Entries from a dataset =>

****

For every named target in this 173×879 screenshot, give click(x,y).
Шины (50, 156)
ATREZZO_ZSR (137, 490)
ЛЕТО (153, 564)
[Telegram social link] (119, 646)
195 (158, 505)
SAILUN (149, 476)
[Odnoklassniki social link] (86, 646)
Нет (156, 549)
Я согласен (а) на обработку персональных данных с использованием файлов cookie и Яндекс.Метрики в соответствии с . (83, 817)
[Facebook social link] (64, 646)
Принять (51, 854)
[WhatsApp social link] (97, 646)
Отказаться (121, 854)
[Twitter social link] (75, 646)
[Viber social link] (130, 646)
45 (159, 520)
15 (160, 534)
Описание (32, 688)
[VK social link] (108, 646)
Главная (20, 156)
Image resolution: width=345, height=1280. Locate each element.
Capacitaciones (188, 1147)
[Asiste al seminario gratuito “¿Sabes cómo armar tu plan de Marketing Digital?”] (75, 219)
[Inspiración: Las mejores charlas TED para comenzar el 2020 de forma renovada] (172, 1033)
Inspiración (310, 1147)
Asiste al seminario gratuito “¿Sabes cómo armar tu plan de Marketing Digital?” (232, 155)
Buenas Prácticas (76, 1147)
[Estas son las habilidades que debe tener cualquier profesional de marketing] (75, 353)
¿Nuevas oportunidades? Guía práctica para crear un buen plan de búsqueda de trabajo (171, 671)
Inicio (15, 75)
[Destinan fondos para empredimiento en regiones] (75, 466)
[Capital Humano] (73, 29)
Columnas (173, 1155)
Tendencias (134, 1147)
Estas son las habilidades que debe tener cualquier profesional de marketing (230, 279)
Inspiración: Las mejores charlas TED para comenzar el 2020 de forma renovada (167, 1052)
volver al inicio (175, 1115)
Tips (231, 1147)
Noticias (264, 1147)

****

WHAT YOU HAVE TO DO => Rewrite the data between the lines holding "SAILUN (149, 476)" and "Buenas Prácticas (76, 1147)", inclusive, with "Capacitaciones" replaced by "Cursos" and everything else unchanged. Give only those lines.

REPLY =>
SAILUN (149, 476)
[Odnoklassniki social link] (86, 646)
Нет (156, 549)
Я согласен (а) на обработку персональных данных с использованием файлов cookie и Яндекс.Метрики в соответствии с . (83, 817)
[Facebook social link] (64, 646)
Принять (51, 854)
[WhatsApp social link] (97, 646)
Отказаться (121, 854)
[Twitter social link] (75, 646)
[Viber social link] (130, 646)
45 (159, 520)
15 (160, 534)
Описание (32, 688)
[VK social link] (108, 646)
Главная (20, 156)
Image resolution: width=345, height=1280. Locate each element.
Cursos (188, 1147)
[Asiste al seminario gratuito “¿Sabes cómo armar tu plan de Marketing Digital?”] (75, 219)
[Inspiración: Las mejores charlas TED para comenzar el 2020 de forma renovada] (172, 1033)
Inspiración (310, 1147)
Asiste al seminario gratuito “¿Sabes cómo armar tu plan de Marketing Digital?” (232, 155)
Buenas Prácticas (76, 1147)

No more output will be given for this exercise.